A sala cheia de post-its, ideias brilhantes, discursos inspiradores… e depois, o silêncio. O dia seguinte.
É aí que a cultura aparece.
Porque cultura não é o brainstorming. Não é o slogan bonito. É o que sobra depois que a empolgação passa e o time volta para a rotina.
O erro mais comum das marcas
Simon Sinek sempre nos lembrou: empresas fortes começam pelo WHY. Mas o que vejo na prática é outra coisa: marcas que sabem o que fazem, como fazem, mas esquecem por que existem.
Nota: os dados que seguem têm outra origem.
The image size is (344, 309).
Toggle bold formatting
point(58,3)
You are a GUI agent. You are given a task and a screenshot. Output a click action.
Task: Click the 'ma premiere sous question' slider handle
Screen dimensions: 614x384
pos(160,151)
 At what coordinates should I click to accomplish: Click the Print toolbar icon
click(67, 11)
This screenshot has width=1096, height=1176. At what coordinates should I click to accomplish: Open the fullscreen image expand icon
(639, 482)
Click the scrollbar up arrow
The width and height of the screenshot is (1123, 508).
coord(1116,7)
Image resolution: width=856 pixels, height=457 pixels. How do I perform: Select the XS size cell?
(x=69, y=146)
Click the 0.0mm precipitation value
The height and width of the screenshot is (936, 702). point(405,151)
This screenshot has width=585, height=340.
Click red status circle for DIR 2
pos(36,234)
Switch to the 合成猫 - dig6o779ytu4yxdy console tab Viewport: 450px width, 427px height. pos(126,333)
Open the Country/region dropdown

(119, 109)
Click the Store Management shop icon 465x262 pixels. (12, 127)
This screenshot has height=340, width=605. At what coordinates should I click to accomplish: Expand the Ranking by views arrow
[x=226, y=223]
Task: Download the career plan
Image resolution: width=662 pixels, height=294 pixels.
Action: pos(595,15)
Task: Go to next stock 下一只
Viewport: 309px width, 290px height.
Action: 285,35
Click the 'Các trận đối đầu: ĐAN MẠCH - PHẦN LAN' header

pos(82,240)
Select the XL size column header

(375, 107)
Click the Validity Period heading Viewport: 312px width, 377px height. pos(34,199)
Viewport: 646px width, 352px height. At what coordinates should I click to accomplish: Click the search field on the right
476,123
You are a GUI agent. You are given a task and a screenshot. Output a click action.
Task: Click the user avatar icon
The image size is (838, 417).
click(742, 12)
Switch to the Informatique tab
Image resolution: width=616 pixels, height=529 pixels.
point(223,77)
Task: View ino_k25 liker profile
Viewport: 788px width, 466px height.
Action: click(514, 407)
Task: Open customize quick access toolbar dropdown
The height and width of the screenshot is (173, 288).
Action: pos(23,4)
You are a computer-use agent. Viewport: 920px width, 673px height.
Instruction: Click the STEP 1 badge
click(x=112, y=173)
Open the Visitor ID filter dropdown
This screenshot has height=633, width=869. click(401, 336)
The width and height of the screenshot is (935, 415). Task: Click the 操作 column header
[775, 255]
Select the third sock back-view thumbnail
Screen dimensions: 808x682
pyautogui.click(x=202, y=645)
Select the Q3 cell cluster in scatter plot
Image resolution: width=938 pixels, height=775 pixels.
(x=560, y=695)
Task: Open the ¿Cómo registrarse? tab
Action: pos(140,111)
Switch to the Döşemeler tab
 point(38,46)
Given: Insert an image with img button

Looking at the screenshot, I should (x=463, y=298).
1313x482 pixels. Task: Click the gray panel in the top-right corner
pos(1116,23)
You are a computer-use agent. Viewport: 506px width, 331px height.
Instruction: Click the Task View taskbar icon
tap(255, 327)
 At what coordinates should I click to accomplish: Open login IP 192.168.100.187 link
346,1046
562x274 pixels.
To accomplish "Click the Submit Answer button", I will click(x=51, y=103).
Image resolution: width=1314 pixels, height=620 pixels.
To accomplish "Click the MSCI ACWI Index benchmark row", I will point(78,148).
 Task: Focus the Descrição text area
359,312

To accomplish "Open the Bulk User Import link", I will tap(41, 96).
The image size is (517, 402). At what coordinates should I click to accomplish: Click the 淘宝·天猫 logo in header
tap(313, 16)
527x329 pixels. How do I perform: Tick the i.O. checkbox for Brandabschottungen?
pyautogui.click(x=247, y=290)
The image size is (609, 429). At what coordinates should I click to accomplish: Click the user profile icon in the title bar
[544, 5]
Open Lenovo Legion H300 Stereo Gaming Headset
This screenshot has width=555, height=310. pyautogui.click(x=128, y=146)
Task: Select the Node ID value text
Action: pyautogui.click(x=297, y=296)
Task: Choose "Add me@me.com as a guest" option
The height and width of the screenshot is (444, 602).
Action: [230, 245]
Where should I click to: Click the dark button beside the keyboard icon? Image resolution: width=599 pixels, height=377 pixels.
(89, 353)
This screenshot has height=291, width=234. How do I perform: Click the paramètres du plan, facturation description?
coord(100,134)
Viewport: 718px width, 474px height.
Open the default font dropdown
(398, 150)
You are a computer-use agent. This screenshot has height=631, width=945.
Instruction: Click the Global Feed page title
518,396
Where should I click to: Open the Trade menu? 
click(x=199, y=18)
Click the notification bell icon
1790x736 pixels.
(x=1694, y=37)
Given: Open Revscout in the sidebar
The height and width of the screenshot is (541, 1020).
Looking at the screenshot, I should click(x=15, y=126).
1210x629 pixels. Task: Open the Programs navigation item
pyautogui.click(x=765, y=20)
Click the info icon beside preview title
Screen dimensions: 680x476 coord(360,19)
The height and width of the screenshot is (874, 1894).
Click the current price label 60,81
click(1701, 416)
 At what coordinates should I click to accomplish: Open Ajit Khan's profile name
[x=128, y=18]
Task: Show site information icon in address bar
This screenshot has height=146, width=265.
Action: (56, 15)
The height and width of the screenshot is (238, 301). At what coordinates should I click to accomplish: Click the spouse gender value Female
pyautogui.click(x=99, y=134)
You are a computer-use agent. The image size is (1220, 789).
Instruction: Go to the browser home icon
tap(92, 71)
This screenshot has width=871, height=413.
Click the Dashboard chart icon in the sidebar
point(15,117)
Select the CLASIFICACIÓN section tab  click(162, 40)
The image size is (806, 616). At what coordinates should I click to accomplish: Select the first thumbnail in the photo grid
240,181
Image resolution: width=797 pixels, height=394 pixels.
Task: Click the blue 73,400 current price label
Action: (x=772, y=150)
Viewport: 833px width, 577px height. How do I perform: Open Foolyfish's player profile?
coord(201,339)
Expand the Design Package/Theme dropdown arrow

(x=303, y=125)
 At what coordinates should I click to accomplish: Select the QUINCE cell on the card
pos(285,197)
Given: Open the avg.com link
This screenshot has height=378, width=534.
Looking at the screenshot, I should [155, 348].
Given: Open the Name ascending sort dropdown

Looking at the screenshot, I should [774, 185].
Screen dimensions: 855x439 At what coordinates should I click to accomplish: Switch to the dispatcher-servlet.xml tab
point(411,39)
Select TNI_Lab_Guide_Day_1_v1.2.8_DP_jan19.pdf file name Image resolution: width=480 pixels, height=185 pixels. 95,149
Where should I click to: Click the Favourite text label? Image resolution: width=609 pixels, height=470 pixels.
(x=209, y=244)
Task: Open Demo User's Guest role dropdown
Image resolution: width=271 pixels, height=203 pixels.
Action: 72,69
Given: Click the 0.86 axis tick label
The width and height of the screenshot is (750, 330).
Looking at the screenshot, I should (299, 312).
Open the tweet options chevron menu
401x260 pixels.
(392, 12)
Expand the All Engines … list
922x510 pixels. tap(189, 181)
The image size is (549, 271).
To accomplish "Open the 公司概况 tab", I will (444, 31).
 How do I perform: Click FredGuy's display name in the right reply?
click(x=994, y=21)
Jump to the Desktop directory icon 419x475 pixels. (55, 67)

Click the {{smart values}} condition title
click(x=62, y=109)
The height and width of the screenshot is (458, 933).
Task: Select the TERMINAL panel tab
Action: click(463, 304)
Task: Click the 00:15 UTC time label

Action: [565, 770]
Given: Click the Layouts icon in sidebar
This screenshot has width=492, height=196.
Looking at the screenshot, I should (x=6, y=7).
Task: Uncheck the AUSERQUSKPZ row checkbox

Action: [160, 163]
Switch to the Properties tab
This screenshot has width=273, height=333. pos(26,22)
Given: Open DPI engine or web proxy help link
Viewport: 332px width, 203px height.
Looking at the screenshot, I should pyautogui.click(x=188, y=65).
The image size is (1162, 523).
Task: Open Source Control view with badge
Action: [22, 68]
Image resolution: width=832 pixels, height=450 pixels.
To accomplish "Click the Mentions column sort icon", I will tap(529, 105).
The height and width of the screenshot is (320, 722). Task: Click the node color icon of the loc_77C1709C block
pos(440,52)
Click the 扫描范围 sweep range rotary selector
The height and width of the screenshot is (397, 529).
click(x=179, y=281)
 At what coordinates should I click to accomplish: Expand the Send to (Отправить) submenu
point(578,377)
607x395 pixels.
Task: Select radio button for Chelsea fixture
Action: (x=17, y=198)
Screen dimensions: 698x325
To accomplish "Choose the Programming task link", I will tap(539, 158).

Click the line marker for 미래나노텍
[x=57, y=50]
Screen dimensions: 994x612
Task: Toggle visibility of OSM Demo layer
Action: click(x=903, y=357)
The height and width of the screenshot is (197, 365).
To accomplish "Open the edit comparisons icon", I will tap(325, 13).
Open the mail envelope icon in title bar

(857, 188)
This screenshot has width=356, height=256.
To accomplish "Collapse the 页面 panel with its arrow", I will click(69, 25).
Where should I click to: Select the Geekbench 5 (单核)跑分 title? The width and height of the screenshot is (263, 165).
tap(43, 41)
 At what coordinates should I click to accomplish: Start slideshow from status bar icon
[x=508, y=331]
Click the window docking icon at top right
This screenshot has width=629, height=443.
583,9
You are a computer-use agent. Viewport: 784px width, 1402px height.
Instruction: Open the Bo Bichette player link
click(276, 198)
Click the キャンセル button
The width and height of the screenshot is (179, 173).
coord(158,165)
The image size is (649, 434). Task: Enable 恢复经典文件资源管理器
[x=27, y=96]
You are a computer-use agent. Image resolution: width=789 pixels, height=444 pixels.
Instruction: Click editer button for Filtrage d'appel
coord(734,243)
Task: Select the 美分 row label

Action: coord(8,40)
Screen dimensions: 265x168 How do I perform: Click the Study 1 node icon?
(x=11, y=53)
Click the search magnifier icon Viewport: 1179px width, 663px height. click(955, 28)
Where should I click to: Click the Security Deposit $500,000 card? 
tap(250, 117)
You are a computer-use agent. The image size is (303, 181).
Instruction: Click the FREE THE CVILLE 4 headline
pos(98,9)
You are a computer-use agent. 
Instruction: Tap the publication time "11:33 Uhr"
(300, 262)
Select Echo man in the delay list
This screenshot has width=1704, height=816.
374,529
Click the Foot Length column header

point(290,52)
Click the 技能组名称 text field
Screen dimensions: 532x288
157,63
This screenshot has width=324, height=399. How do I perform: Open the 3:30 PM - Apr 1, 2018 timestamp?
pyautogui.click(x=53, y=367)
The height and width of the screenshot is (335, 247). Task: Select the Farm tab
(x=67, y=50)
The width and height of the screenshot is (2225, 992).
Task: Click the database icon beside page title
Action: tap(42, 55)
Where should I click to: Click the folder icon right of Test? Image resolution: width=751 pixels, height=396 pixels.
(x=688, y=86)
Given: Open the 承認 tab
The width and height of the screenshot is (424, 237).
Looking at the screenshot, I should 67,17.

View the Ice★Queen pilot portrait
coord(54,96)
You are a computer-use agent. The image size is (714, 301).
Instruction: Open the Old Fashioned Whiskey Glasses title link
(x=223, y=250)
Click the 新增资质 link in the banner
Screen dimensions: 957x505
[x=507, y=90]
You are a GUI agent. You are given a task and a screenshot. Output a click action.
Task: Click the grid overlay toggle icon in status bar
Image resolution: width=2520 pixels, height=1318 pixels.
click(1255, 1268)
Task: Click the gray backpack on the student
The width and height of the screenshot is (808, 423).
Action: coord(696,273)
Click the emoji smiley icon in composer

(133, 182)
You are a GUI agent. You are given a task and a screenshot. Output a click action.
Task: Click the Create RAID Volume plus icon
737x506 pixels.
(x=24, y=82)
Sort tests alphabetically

Quando o WHY não está vivo:
· o atendimento vira script
· o marketing vira barulho
· o time entra no automático
· a marca cresce… e fragiliza
Na saúde, isso não é detalhe. É risco.
Crescer é fácil. Sustentar é cultural.
Toda empresa cresce em algum momento. Poucas conseguem sustentar o crescimento sem estrutura cultural.
Cultura é o sistema invisível que define:
· como as decisões são tomadas
· o que é tolerado
· o que é considerado “bom o suficiente”
· como o paciente é tratado quando algo sai do script
É por isso que marcas fortes podem se tornar frágeis.
E para você, depois do brainstorming, o que sobra na sua empresa?
Um time consciente ou cansado? Um atendimento humano ou automático? Um WHY vivido… ou só apresentado?
Viradas começam quando a gente para de maquiar cultura e começa a construí-la de verdade.
Quero te ouvir: qual é o maior vazio cultural que você percebe hoje nas empresas de saúde — e que quase ninguém nomeia?